The Schwartzentruber Amish in Cambria County, Pennsylvania, went back to court to seek relief from the harsh penalties imposed by county judge Norman Krumenacker earlier this year. On the judge’s orders, an Amish school was padlocked in March by county sheriffs because the outhouses near the school did not meet state and county specifications for proper construction. The judge sent the Amish man who owns the land to the county jail for 90 days for defying his orders. In May, the same judge ordered sheriffs to lock two Amish family homes for similar violations of sewage codes.
David Beyer, an attorney in Ebensburg, the county seat, appealed to the judge to allow the Amish children to attend school. According to news reports, school authorities believe the Amish parents are educating their children in their own homes, but the officials have not verified that. Beyer was certain they were not teaching in a schoolroom setting. Mr. Beyer also appealed the eviction order against the two Amish families who were locked out of their homes.
The attorney filed an emergency petition asking the judge to grant the Amish special relief. He said that installing the code-specified sewage facilities would violate their religious beliefs. He also argued that their present method of disposing their outhouse wastes poses no danger to anyone. He said that the Schwartzentrubers have been agonizing over their options since the judge expelled them from their homes and their school.
Beyer explained that the Amish will not resist governmental authority, and they practice Gelassenheit, which he defines as “submission to God’s will, self-surrender, yielding to others’ quiet spirit, lower voice, gentle strides.” He indicated that the children are being made to suffer because their school is padlocked, and one of the two homes may be suffering from mildew because it is closed up.
The county, predictably, is opposed to any relief for the Amish. William Barbin, attorney for the county sewage and building codes agencies, expressed the opposition of the government until the Amish make the changes that they require. “[The Amish] seem to be saying that because they are suffering, the order should be changed. That’s not what should be done.”
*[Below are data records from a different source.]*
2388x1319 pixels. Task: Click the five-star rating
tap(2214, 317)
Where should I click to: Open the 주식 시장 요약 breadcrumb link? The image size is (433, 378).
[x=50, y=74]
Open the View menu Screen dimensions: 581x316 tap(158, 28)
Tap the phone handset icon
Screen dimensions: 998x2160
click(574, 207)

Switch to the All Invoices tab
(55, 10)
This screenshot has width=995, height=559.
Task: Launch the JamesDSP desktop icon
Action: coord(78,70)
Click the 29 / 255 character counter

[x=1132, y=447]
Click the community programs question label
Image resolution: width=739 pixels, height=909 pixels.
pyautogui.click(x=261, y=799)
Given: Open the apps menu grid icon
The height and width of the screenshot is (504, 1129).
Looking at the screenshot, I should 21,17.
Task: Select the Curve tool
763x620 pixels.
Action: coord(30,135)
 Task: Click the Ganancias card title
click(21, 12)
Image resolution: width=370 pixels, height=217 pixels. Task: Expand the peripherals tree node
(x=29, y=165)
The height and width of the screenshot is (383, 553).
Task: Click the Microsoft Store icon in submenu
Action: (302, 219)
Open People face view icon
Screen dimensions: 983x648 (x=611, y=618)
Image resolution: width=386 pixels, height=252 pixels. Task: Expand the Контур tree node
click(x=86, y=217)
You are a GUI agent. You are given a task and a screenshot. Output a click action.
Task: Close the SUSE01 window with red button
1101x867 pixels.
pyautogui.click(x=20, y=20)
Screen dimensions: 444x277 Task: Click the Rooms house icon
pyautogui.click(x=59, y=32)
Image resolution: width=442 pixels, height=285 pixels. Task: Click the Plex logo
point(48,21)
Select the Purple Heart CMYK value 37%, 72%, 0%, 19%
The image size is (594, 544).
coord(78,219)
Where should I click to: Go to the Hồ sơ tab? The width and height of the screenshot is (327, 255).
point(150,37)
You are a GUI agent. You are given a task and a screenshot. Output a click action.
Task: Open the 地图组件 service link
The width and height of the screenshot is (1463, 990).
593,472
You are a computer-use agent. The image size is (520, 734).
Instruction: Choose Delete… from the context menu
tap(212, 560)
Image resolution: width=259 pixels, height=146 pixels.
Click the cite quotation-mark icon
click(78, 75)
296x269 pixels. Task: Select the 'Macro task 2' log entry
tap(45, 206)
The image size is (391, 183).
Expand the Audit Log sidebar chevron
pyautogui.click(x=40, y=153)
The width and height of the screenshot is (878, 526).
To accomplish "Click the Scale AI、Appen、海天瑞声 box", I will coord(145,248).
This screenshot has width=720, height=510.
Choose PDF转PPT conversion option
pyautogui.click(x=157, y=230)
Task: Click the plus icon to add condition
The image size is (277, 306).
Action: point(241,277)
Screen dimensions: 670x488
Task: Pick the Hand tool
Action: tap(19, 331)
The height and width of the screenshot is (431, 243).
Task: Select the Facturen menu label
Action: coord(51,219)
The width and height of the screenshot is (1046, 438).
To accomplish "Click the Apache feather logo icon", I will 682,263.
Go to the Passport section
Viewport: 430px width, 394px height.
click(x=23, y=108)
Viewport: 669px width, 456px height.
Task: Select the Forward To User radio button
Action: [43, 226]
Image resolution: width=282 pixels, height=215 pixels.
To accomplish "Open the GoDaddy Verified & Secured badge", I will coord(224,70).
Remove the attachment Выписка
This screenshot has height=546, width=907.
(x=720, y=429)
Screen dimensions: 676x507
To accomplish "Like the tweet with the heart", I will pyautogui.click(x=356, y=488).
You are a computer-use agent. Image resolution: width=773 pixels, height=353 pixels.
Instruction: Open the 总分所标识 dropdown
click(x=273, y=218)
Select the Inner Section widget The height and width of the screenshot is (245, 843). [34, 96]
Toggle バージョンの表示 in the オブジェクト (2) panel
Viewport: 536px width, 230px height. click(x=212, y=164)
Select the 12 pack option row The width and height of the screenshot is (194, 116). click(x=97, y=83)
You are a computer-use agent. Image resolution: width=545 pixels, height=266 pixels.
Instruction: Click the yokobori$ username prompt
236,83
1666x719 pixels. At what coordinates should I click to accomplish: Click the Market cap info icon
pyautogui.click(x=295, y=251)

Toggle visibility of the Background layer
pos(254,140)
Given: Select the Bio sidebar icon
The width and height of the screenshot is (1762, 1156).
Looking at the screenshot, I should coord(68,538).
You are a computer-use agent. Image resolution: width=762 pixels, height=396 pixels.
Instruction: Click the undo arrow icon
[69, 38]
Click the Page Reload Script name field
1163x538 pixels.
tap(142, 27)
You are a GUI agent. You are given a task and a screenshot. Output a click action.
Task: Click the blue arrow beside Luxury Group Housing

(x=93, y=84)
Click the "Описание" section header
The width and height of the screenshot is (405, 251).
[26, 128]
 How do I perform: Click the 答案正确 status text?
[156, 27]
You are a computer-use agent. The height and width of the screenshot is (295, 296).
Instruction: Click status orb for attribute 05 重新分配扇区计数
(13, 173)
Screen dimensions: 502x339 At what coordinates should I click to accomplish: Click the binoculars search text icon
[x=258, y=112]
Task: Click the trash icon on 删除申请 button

Last Tuesday, the attorney and 12 of the Schwartzentruber men met with the judge in a closed-door session, since the Amish indicated they did not want to confront Mr. Krumenacker again on the witness stand. Mary Schwartzentruber, one of the family members expelled from her home, left the courtroom weeping. “It’s so much against our religious beliefs. I just wish we could have worked something out,” she said.
The judge did not change any of his previous orders, except to allow the Amish to use portable toilets temporarily, so long as they accept the responsibility of erecting approved sewage facilities as a long-term solution. The Schwartzentruber Amish believe that all modern conveniences—including state-prescribed outhouses—violate their religious convictions.